Irish civil engineer (1852–1933)

Francis St. George Caulfeild (20 February 1852 – 17 October 1933) was an Irish civil engineer. He was Director of Public Works of the Federated Malay States from 1901 to 1907.

== Early life and education ==
Caulfeild was born on 20 February 1852, the son of Rt Rev Charles Caulfeild, Bishop of Nassau. He was descended from the Charlemont family title dating back to 1620. On his mother's side, he was connected with the family of St George, his mother being a daughter of Sir Richard Bligh St George, second Baronet. He was educated at Ruthin School, and Trinity College Dublin.

== Career ==
Caulfeild began his career with Brecon and Merthyr Railway and rose to assistant engineer in 1874. In the following year he was Resident Engineer on the railway works at Connah's Quay. From 1876 to 1878, he was assistant Engineer of Reading Drainage, Irrigation and Waterworks. He then became managing engineer in the firm of J. Russell in Westminster.

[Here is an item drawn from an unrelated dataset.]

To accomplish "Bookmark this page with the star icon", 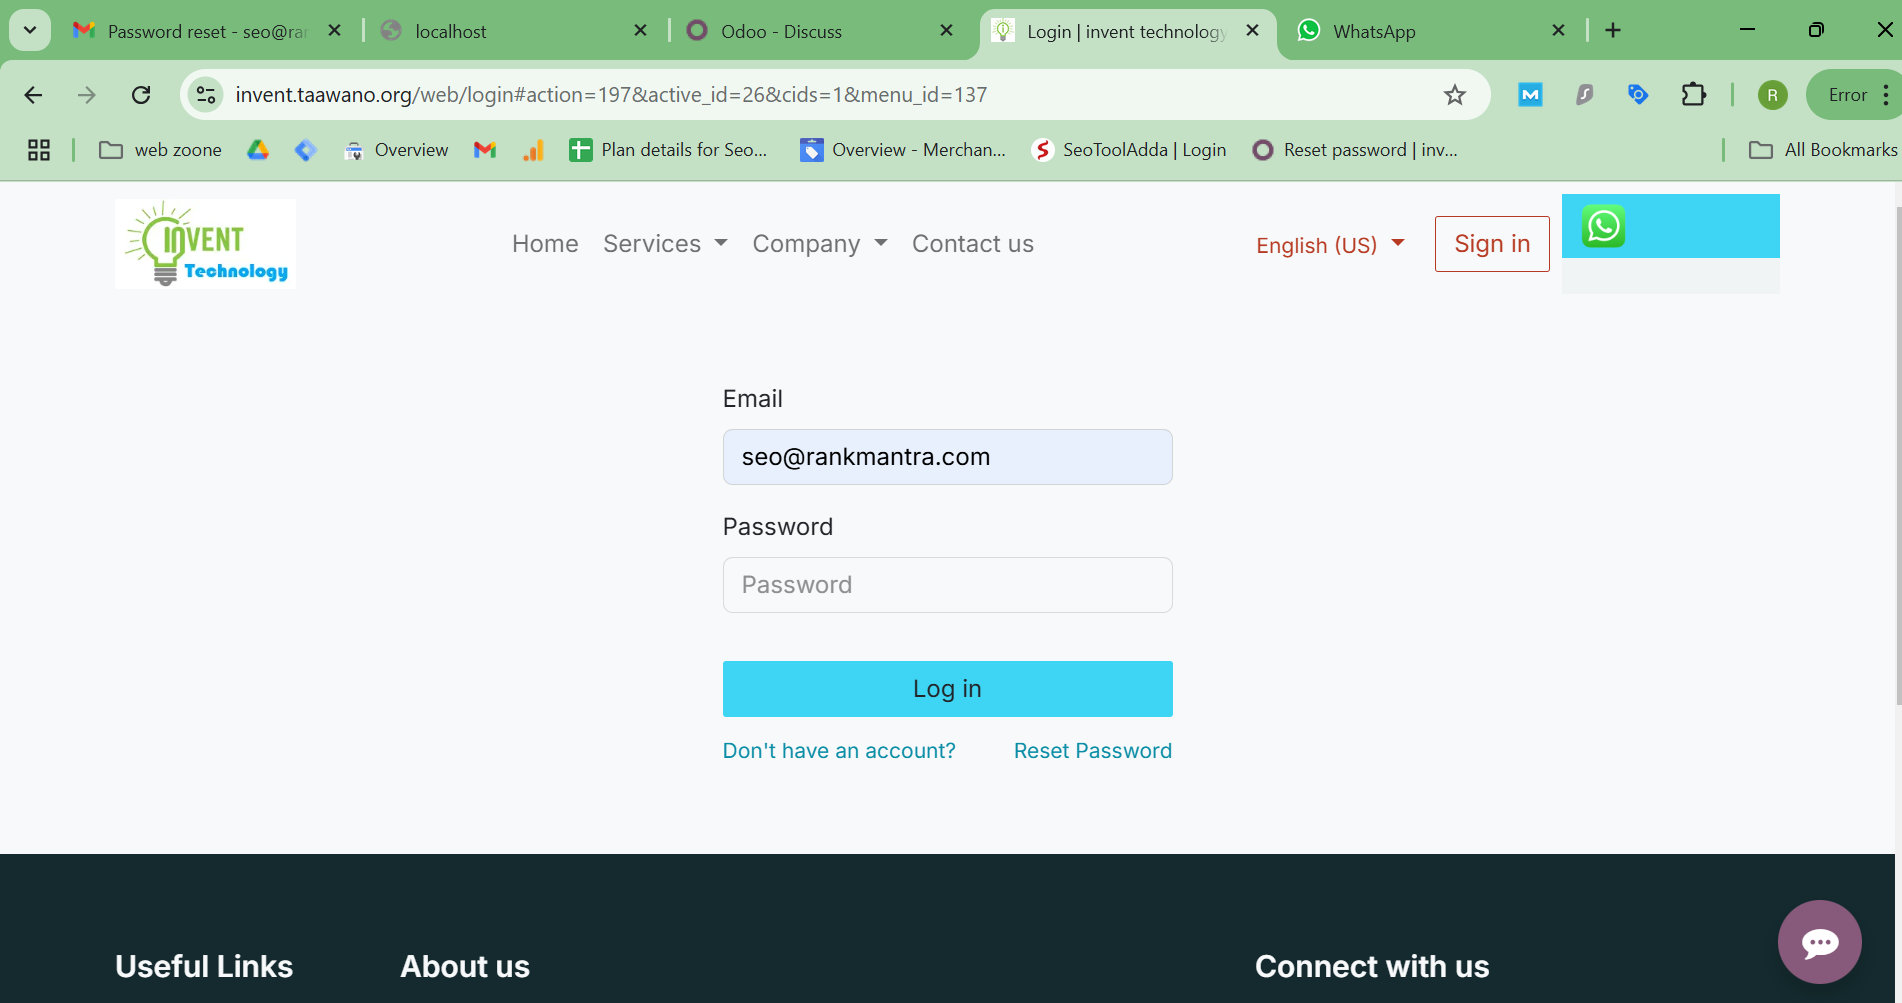I will (1454, 95).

In August 1879, he went to Malaya as Superintendent of the Public Works Department, Surveyor and Registrar of Mines of Perak, and in 1883 was appointed State Engineer, before the creation of the Federation, serving in the post until 1901.

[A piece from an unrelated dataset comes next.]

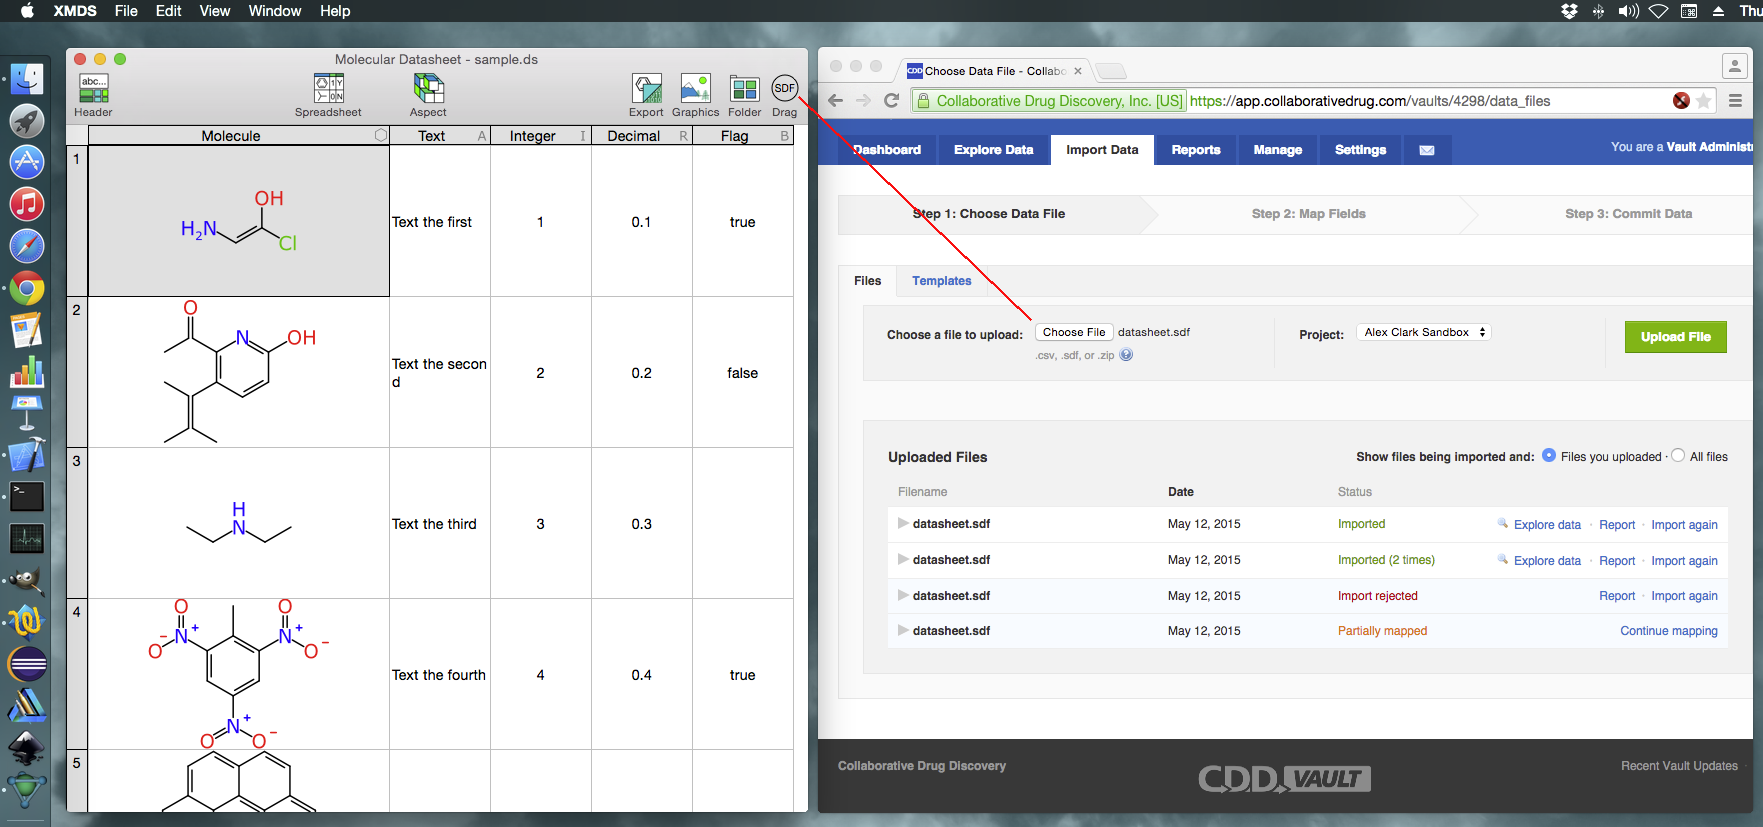Select the 'All files' radio button
1763x827 pixels.
pos(1678,456)
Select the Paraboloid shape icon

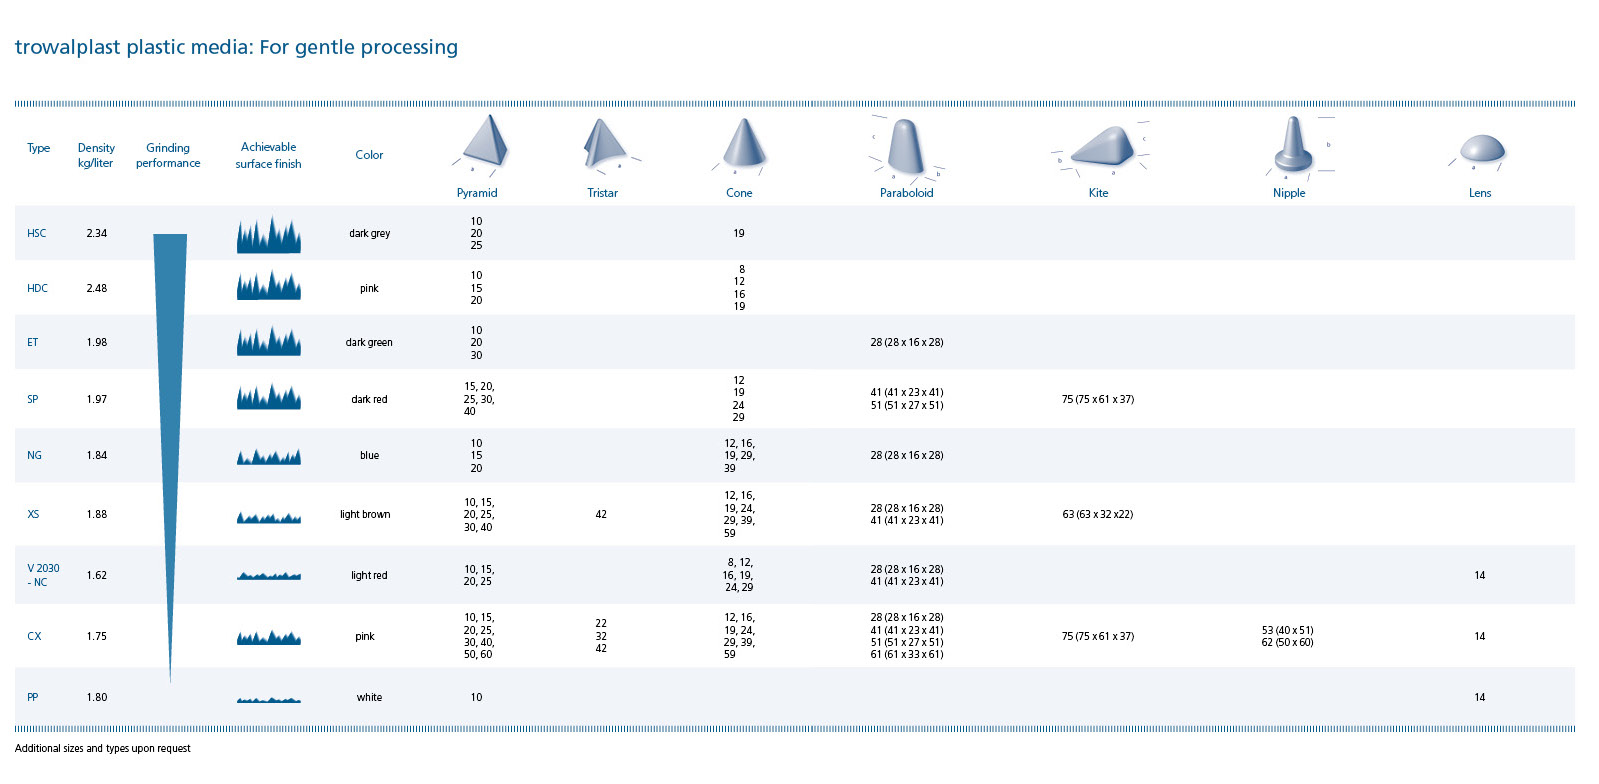(x=906, y=147)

Caulfeild was known "in every sense a pioneer of the Public Works Department" being credited with the construction of the first water-works in Malay Peninsula at Taiping in 1883 and the first railway in 1886 from Port Weld to Taiping. He was responsible for the construction of a network of new cart roads which later formed the basis of Malaya's modern road system and many new buildings. In 1883, he explored the upper Perak River and parts of the Siamese Malay States. In 1899, he prepared the plans for the large Krian irrigation scheme which cost $1.6 million which improved rice and rubber production. From 1900 to 1901 he was in Singapore as acting Colonial Engineer, and was a member of the Legislative Council of Singapore.

In 1901, after the creation of the Federation, all the Public Works Departments of the four individual Malay states were amalgamated into a single body headed by Caulfeild as Director of Public Works of the Federated Malay States. In 1903, he completed surveys for the expansion of Kuantan Harbour. He retired in 1907.

== Personal life and death ==
Caulfeild married Helen Simonds on 11 November 1880 and they had a son. Caulfield was a keen Freemason and founder of the Masters of Perak Jubilee Lodge.

Caulfeild died on 17 October 1933 in Sproughton, Suffolk, aged 81.

== Honours ==
Caulfeild was appointed Companion of the Imperial Service Order (ISO) in 1904. In 1903, he was invested with the insignia of a Companion of the Distinguished Service Order.